Un president de la republique a ferrette

UN PRESIDENT DE LA REPUBLIQUE A FERRETTE

Il y a 40 ans

Si plusieurs présidents de la République ont visité l'Alsace pendant leur mandat, peu sont passés par le Sundgau : Raymond Poincaré après l'armistice de 1918 pour se rendre compte des destructions provoquées par la guerre à Dannemarie et Albert Lebrun en 1932 lors de l'inauguration de la centrale hydroélectrique de Kembs. Mais aucun d'entre eux n'était passé par le Jura alsacien, jusqu'à ce jour mémorable du 14 mai 1979 où le président Valéry Giscard d'Estaing a fait escale à Ferrette à l'occasion d'un de ses voyages en Alsace.

Valérie Giscard d’Estaing

Valéry Giscard d'Estaing, appelé communément Giscard ou V.G.E., est devenu en 1974 le 3e président de la 5e République, et à l'âge de 48 ans le plus jeune président que la France ait jamais connu depuis 1848.

Il est né en 1926 à Coblence en Allemagne où son père, Edmond Giscard devenu Giscard d'Estaing en 1922, est haut-fonctionnaire en Rhénanie occupée.
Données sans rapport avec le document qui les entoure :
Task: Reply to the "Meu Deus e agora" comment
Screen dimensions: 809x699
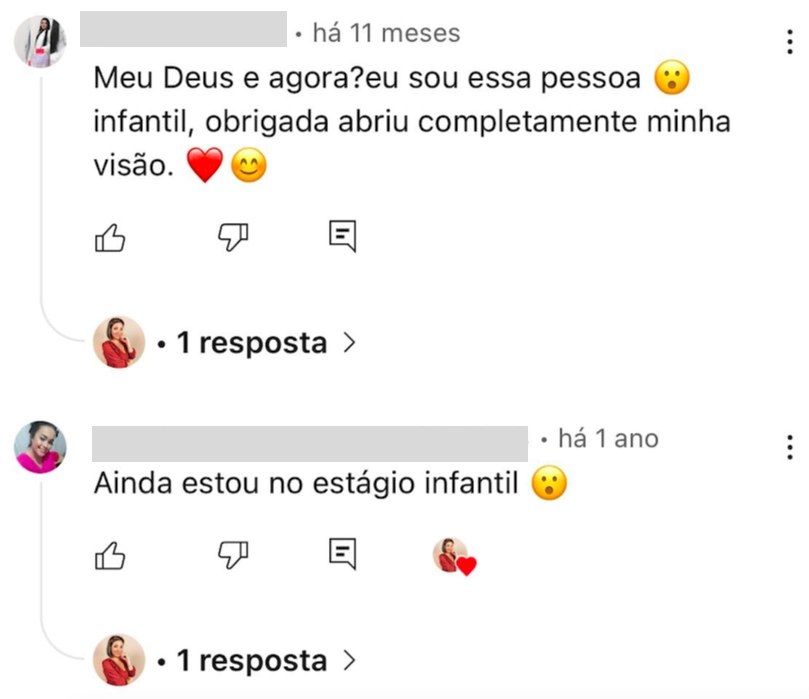Action: 342,236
Polytechnicien, puis énarque et inspecteur des Finances en 1954, député du Puy-de- Dôme en 1956, V.G.E. devient à deux reprises ministre des Finances en 1962 et 1969.
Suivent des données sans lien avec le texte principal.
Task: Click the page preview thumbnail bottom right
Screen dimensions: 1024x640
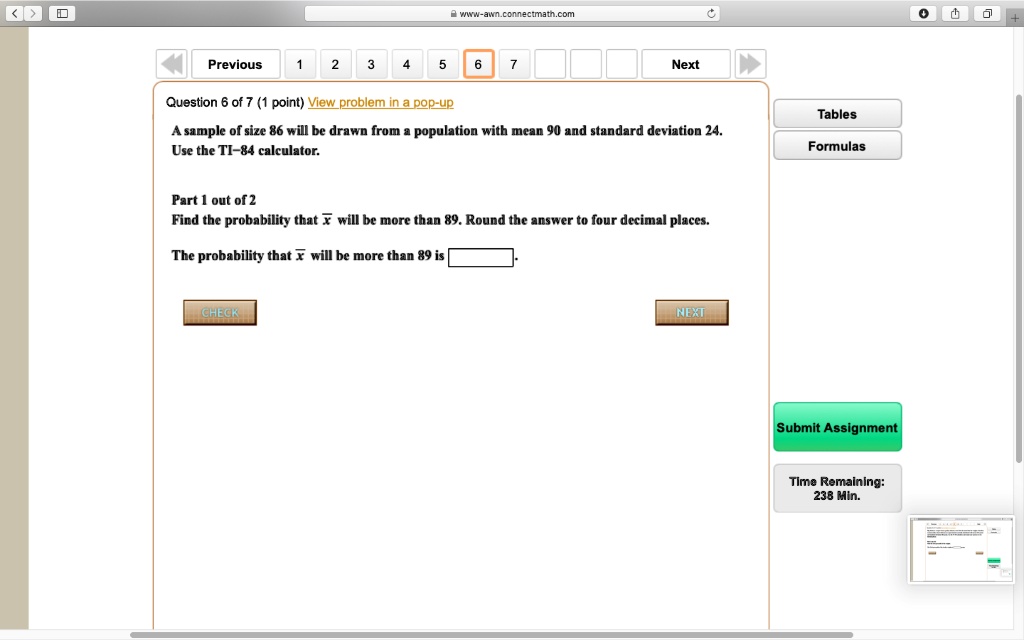Action: [960, 548]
En 1952 il a épousé Anne-Aymone de Brantes, âgée de 18 ans, dont il aura quatre enfants : Valérie-Anne en 1953, Henri en 1956, Louis en 1958 et Jacinte en 1960.

Lors des élections présidentielles de mai 1974, il triomphe de son adversaire socialiste François Mitterrand avec 50,71 % des voix contre 49,28 % alors que le record de participants est battu avec 87,75 % de votants. Le Haut-Rhin lui a accordé 65,77 % des voix et le canton de Ferrette 85,57 %.

La visite en Alsace

Le voyage de Giscard en Alsace, programmé les lundi 14 et mardi 15 mai 1979, n'est pas le premier, puisque le 28 mars 1976 il était venu inaugurer le tunnel routier de Sainte-Marie-aux-Mines, avec des arrêts à la nécropole de Sigolsheim, Sélestat et Colmar.


 

Cette fois il va traverser le Haut-Rhin du nord au sud et la journée du 14 mai se présente comme un véritable marathon : à 10h atterrissage à Colmar- Houssen, puis arrêts à Kaysersberg, Rouffach, Soultz, Thann, Burnhaupt, Ferrette, Saint-Louis, Mulhouse et départ pour Strasbourg à 22h15. Le lendemain 15 mai est consacré au Bas-Rhin avec arrêts à Wissembourg, Saverne, Hagenau, Rosheim, Handschuhheim et Hoerdt.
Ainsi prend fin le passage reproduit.